A vector $\tilde{u}$ in 3D adds a depth component:
$$\tilde{u} = x\tilde{i} + y\tilde{j} + z\tilde{k}$$
* $\tilde{k}$: Unit vector in the positive direction of the $z$-axis.
* This can also be written as a column vector: $\begin{bmatrix} x \ y \ z \end{bmatrix}$.
| Property | 2D Vector ($x\tilde{i} + y\tilde{j}$) | 3D Vector ($x\tilde{i} + y\tilde{j} + z\tilde{k}$) |
|---|---|---|
| Components | Two ($x, y$) | Three ($x, y, z$) |
| Basis Vectors | $\tilde{i}, \tilde{j}$ | $\tilde{i}, \tilde{j}, \tilde{k}$ |
| Visualisation | A plane | 3D Space |
VCAA FOCUS: Ensure you can switch fluently between component form ($x\tilde{i} + y\tilde{j} + z\tilde{k}$) and column vector form, as both appear frequently in exam questions.
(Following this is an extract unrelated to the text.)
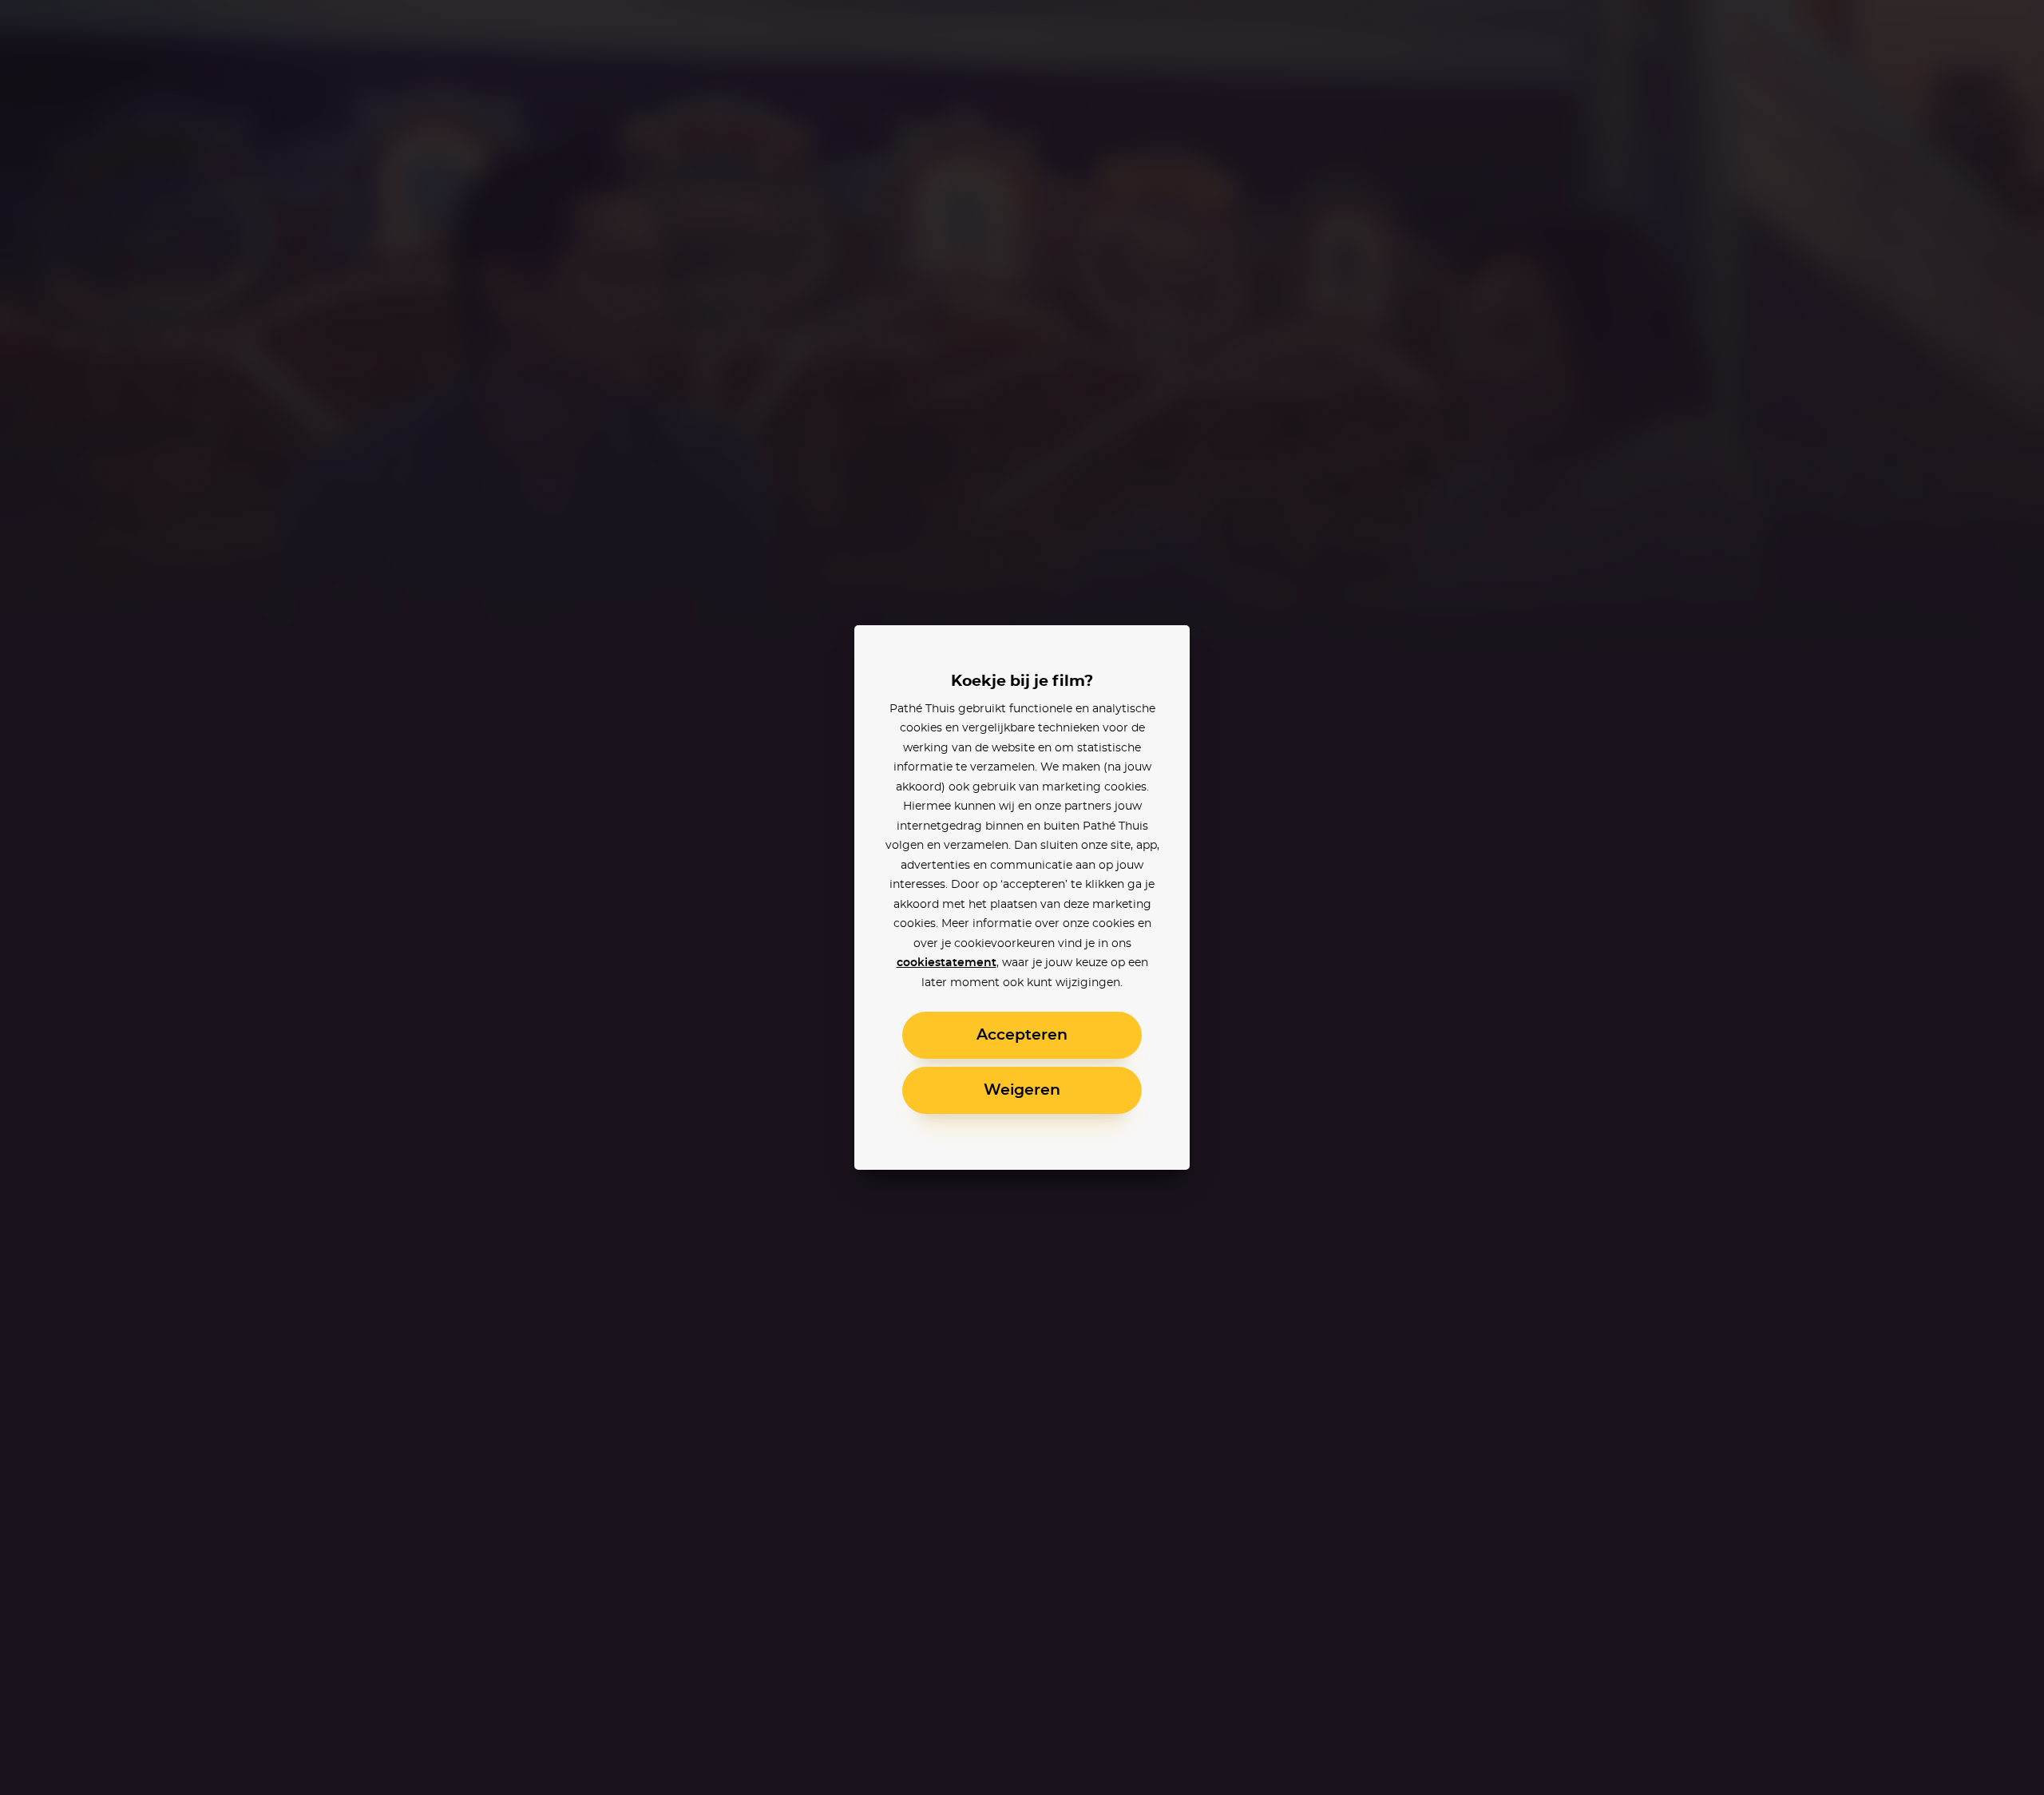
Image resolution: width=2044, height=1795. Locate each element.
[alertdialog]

The magnitude (or length) of a vector is a scalar quantity denoted by $|\tilde{v}|$ or $|\vec{AB}|$. It is calculated using Pythagoras’ Theorem.
COMMON MISTAKE: A common error is forgetting to square negative components correctly. Remember that $(-3)^2 = 9$. The magnitude of $\tilde{v} = -3\tilde{i} + 4\tilde{j}$ is $\sqrt{(-3)^2 + 4^2} = 5$, not $\sqrt{-9 + 16}$.
A unit vector is a vector with a magnitude of exactly 1.
To find a unit vector $\hat{v}$ (pronounced “v-hat”) that points in the same direction as a non-zero vector $\tilde{v}$, divide the vector by its own magnitude:
$$\hat{v} = \frac{1}{|\tilde{v}|}\tilde{v}$$
In the Cartesian system, the basis vectors are defined as:
* $\tilde{i} = \begin{bmatrix} 1 \ 0 \ 0 \end{bmatrix}$, $|\tilde{i}| = 1$
* $\tilde{j} = \begin{bmatrix} 0 \ 1 \ 0 \end{bmatrix}$, $|\tilde{j}| = 1$
* $\tilde{k} = \begin{bmatrix} 0 \ 0 \ 1 \end{bmatrix}$, $|\tilde{k}| = 1$
KEY TAKEAWAY: A unit vector represents direction only. If you need a vector of a specific length $L$ in the direction of $\tilde{v}$, the formula is $L\hat{v}$.
Two vectors are equal if and only if they have the same magnitude and the same direction. In component form, $\tilde{u} = \tilde{v}$ if $x_1 = x_2$, $y_1 = y_2$, and $z_1 = z_2$.
Multiplying a vector $\tilde{v}$ by a scalar $k$:
* If $k > 0$, the direction remains the same, but the magnitude is scaled by $k$.
* If $k < 0$, the direction is reversed, and the magnitude is scaled by $|k|$.
* The vector $-\tilde{v}$ has the same magnitude as $\tilde{v}$ but the opposite direction.
Two non-zero vectors $\tilde{u}$ and $\tilde{v}$ are parallel if one is a scalar multiple of the other:
$$\tilde{u} = k\tilde{v} \text{ for some } k \in \mathbb{R} \setminus {0}$$
EXAM TIP: To prove three points $A, B,$ and $C$ are collinear (lie on the same straight line), show that the vectors $\vec{AB}$ and $\vec{BC}$ are parallel (i.e., $\vec{AB} = k\vec{BC}$) and share a common point $B$.